Happiest Season

Happiest Season ★★★

This review may contain spoilers. I can handle the truth.

This review may contain spoilers.

There’s so much to recommend here that it’s beyond frustrating to report that the screenplay is one more rewrite away from being really, really good.

Do producers not give notes anymore? Everything that doesn't work is obvious and easily fixable. Brass tacks, the movie works way too hard grinding its gears to sell a fairy tale ending it doesn’t remotely earn.

All the ingredients simmer nicely: really strong, likable performances and Clea DuVall breezily nails the upscale holiday tone. The best compliment I can give her direction is it feels like an original, big budget, high concept studio comedy in a good way - the likes of which we haven’t seen in a long time. And fuck the haters, Kristen Stewart is a bona fide movie star.

Which makes it even more perplexing that the script stumbles as often as it does. The opening act is nearly seamless, then things unravel about halfway through as plot contrivances mount (shoplifting, really?) and Harper (Mackenzie Davis) becomes almost sociopathic.

I understand why Harper behaves the way she does, but DuVall and Mary Holland’s script needs to give us more of Harper’s POV earlier on so she doesn’t come off like a complete nightmare. Seriously, she outs her high school girlfriend and we’re supposed to forgive it with a handshake? The script is too centered on Abby, and Stewart is so winning in the role that it’s impossible not to side with Abby when Harper repeatedly lies and surprises her with stressful family traditions.

As Harper’s ex Riley, Aubrey Plaza is the best thing in the movie and its most refreshing (perhaps only) avoidance of cliche. At first I thought she’d be a jealous caricature dead set on tearing Harper and Abby apart, but instead she’s immensely nuanced and sympathetic.
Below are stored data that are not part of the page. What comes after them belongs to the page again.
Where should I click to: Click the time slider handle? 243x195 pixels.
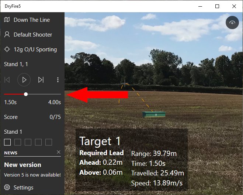[26, 94]
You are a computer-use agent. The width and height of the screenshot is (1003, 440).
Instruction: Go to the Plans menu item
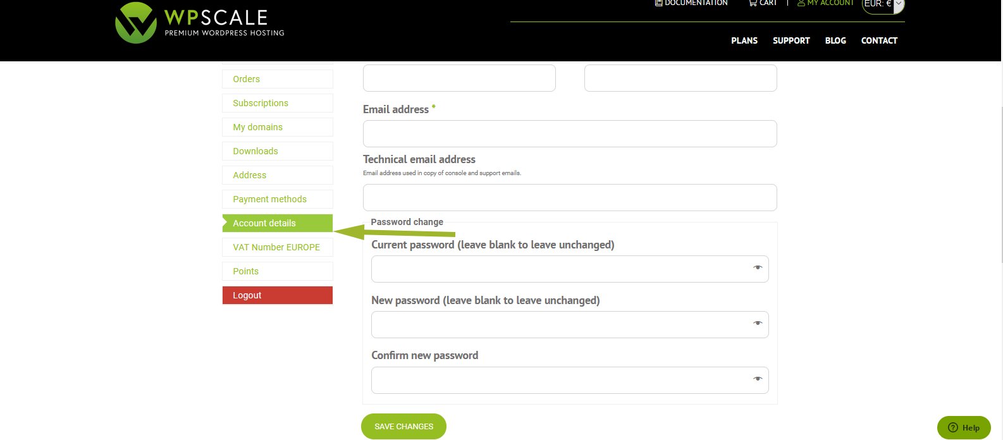click(744, 40)
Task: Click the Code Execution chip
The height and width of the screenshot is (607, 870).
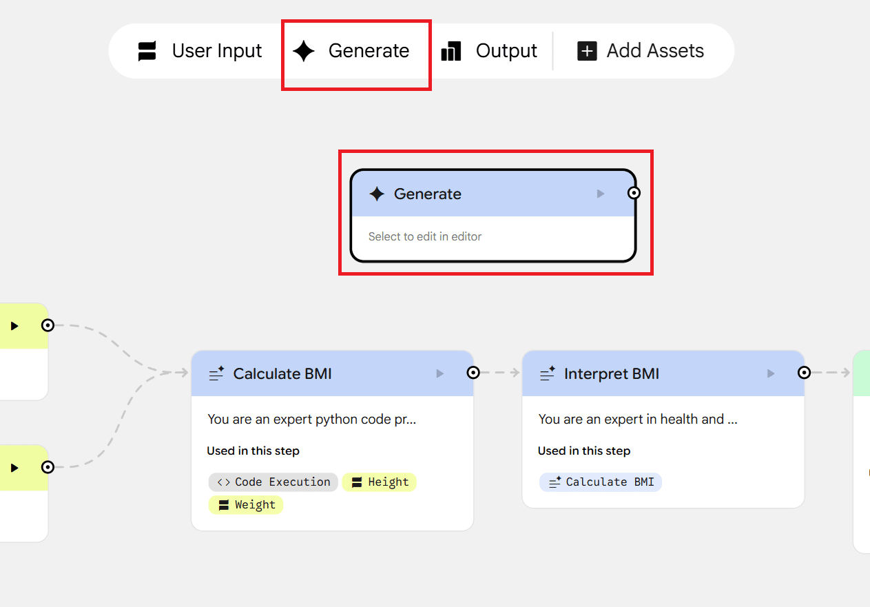Action: pos(273,482)
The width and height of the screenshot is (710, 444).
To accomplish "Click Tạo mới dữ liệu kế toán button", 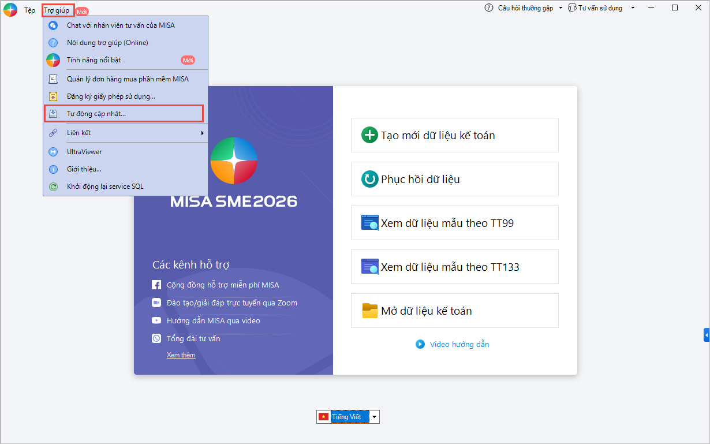I will click(454, 135).
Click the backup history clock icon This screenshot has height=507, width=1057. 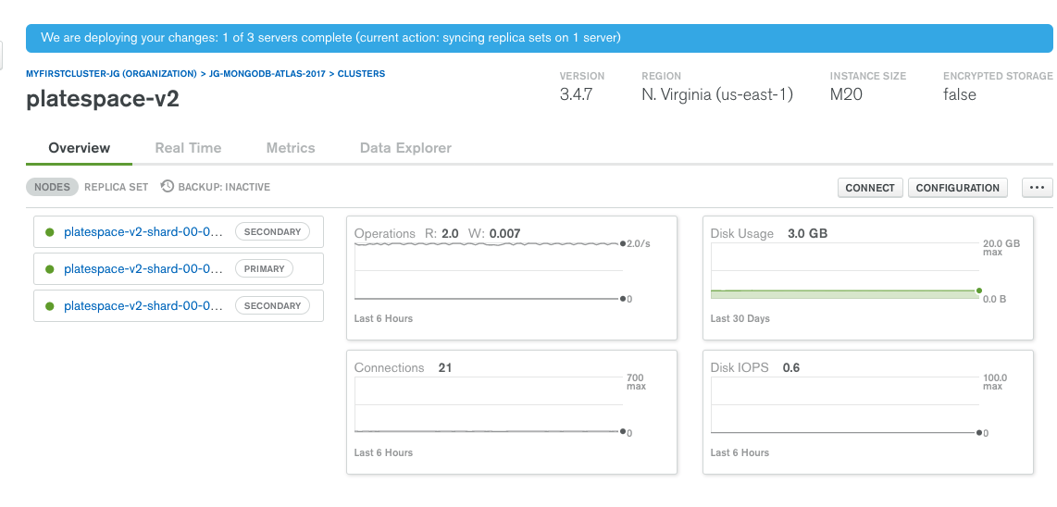(x=168, y=186)
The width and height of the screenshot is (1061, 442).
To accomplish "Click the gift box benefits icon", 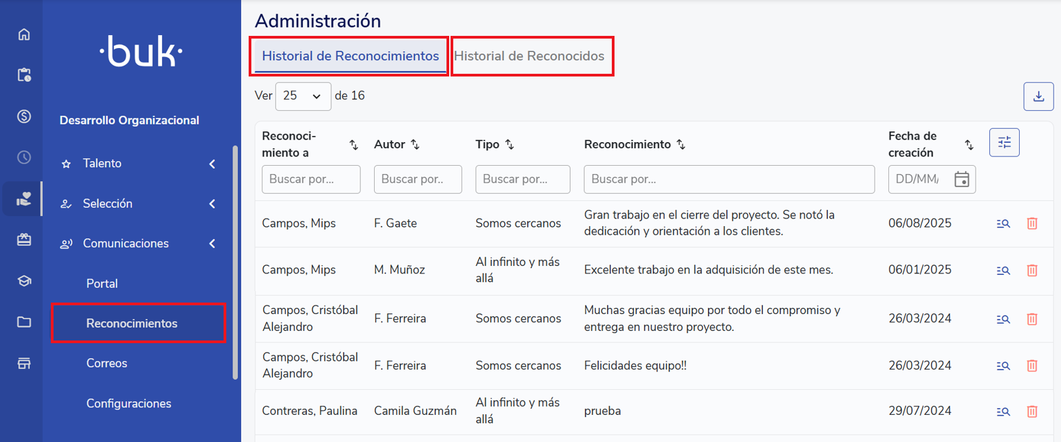I will (24, 240).
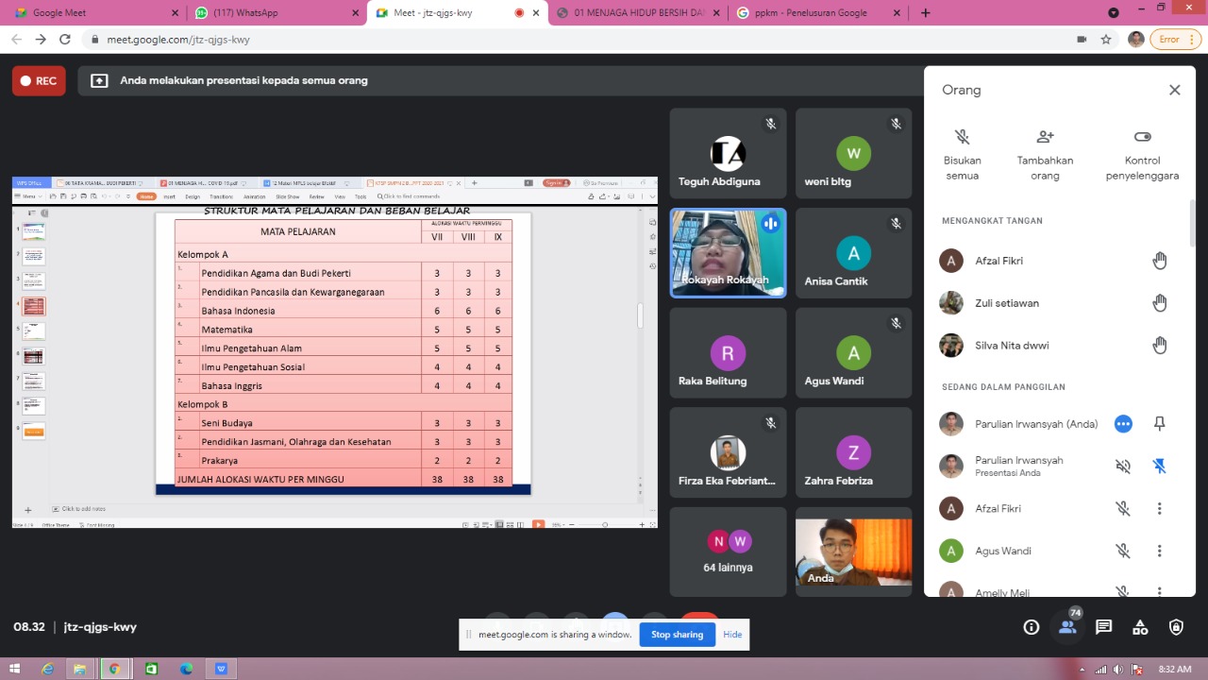Click the Orang panel vertical scrollbar
The width and height of the screenshot is (1208, 680).
click(x=1192, y=223)
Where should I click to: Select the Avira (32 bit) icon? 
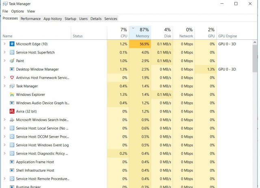12,111
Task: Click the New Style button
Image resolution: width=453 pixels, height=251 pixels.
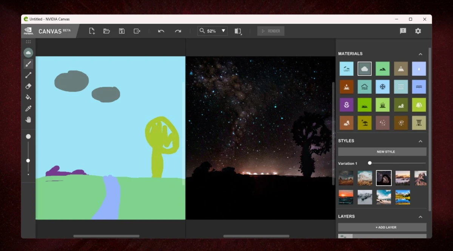Action: (x=382, y=152)
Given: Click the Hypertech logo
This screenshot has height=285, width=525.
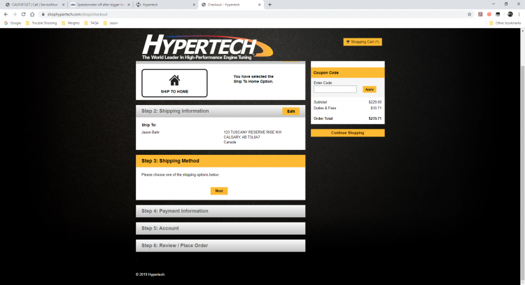Looking at the screenshot, I should pyautogui.click(x=207, y=47).
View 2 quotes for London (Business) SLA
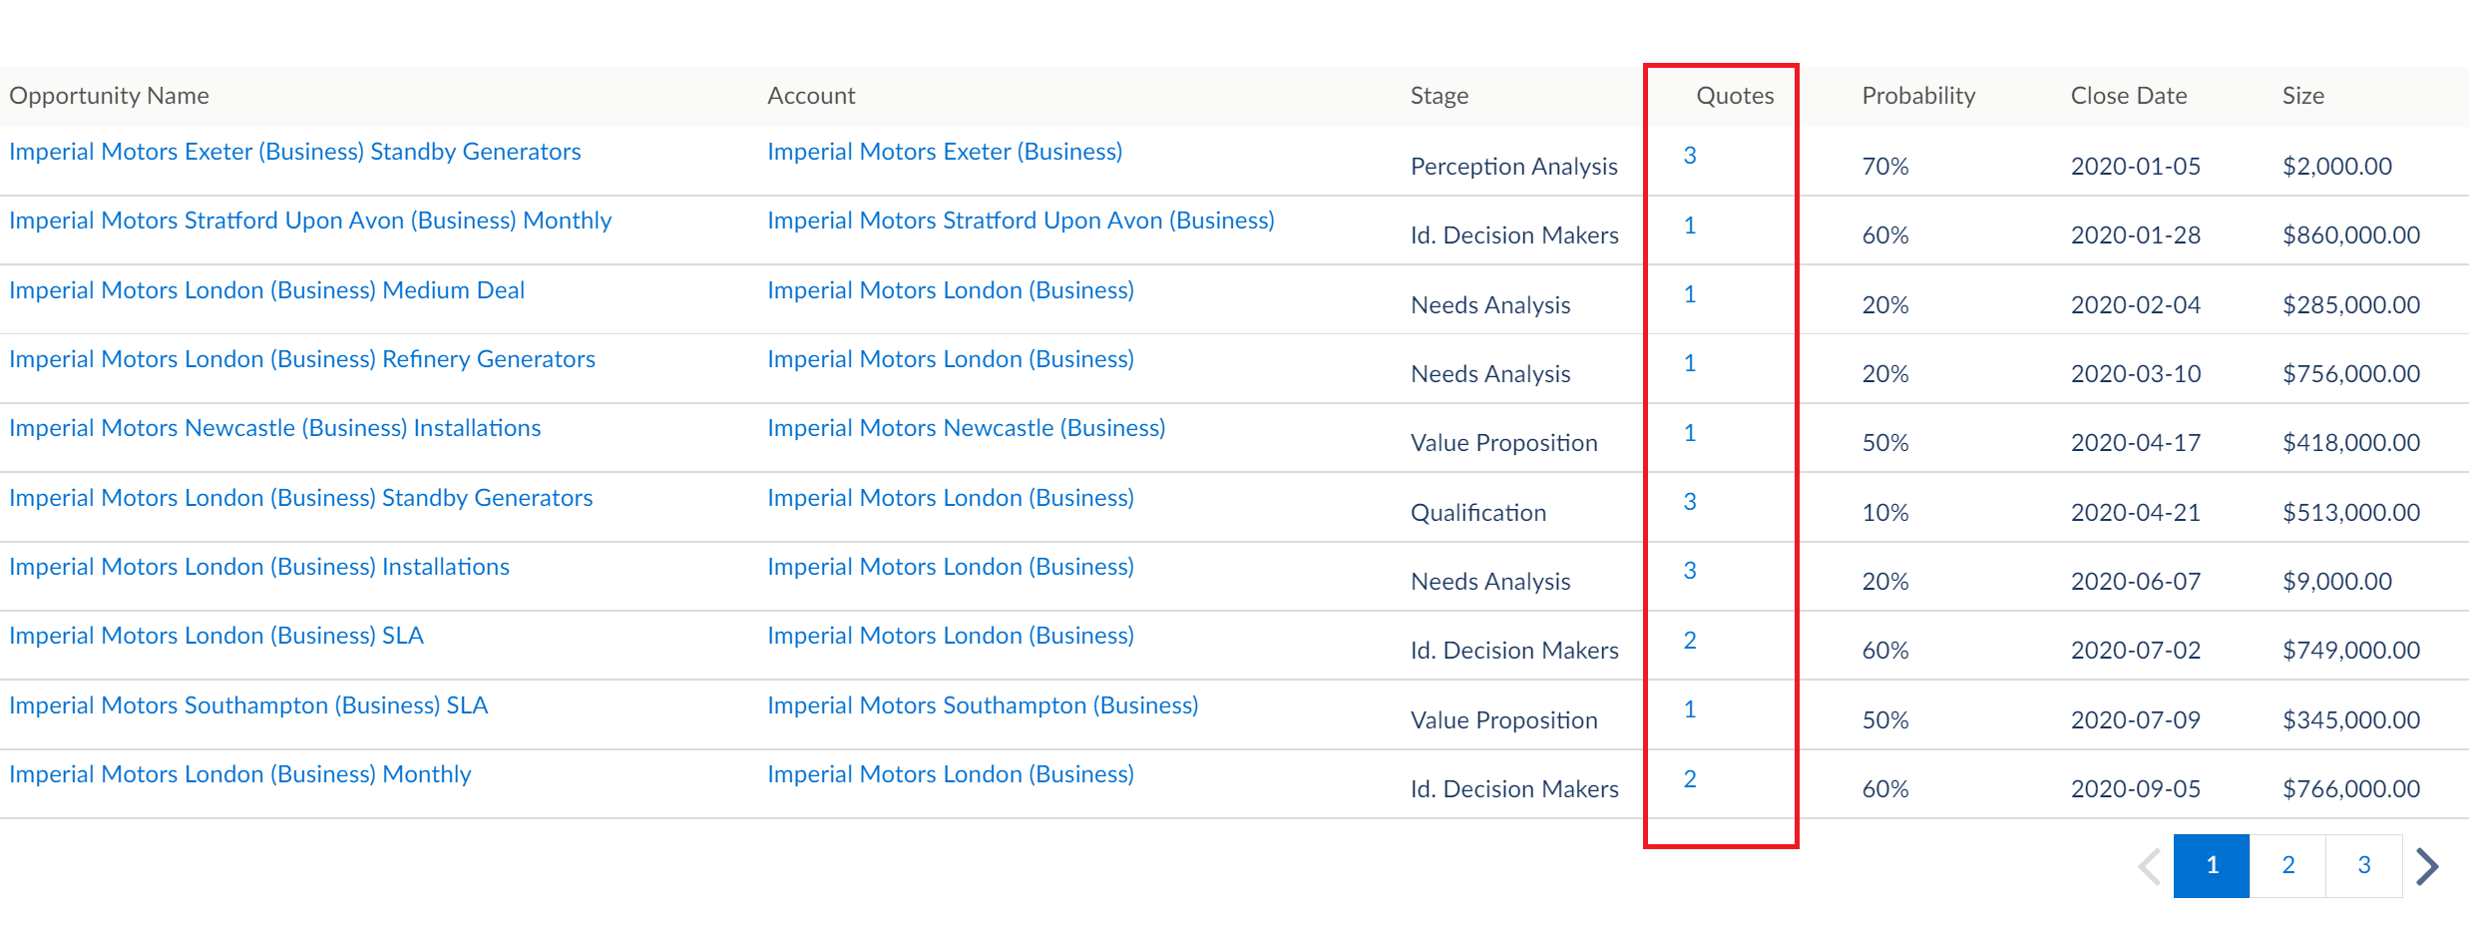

If you ask me, HAPPIEST SEASON should have ended with Harper and Abby breaking things off so Harper can figure her shit out, then a year later Abby and Riley run into Harper, finally out with a new girlfriend.

But DuVall stubbornly insists on making Harper and Abby happen (never mind that Stewart has more chemistry with Plaza than Davis) and the climactic cycle of heartfelt revelations, tears, and quick acceptance feels forced and phony.

HAPPIEST SEASON could have had its cake and eaten it too: a bright/shiny/happy holiday rom com that bucks cliche at least a little bit, and it’s too bad the filmmakers couldn’t make that happen. They chose the easiest possible route for a film that could have been an unexpected game changer.

DuVall as director also has some trouble balancing the broad comic moments with their deeper human underpinnings. Shout out to Mary Holland though, who stealthily walks away with every scene as the third sister (and gets a really fun payoff to her storyline too).

I wish I could have seen this in a theater with a big crowd. I’m sure it would have been a solid hit and played through the holidays, and it’s exactly the kind of funny, heartfelt crowdpleaser you want to watch with an enthusiastic audience.

It’s just too bad DuVall and co. couldn’t work out their material’s very clear and very basic issues.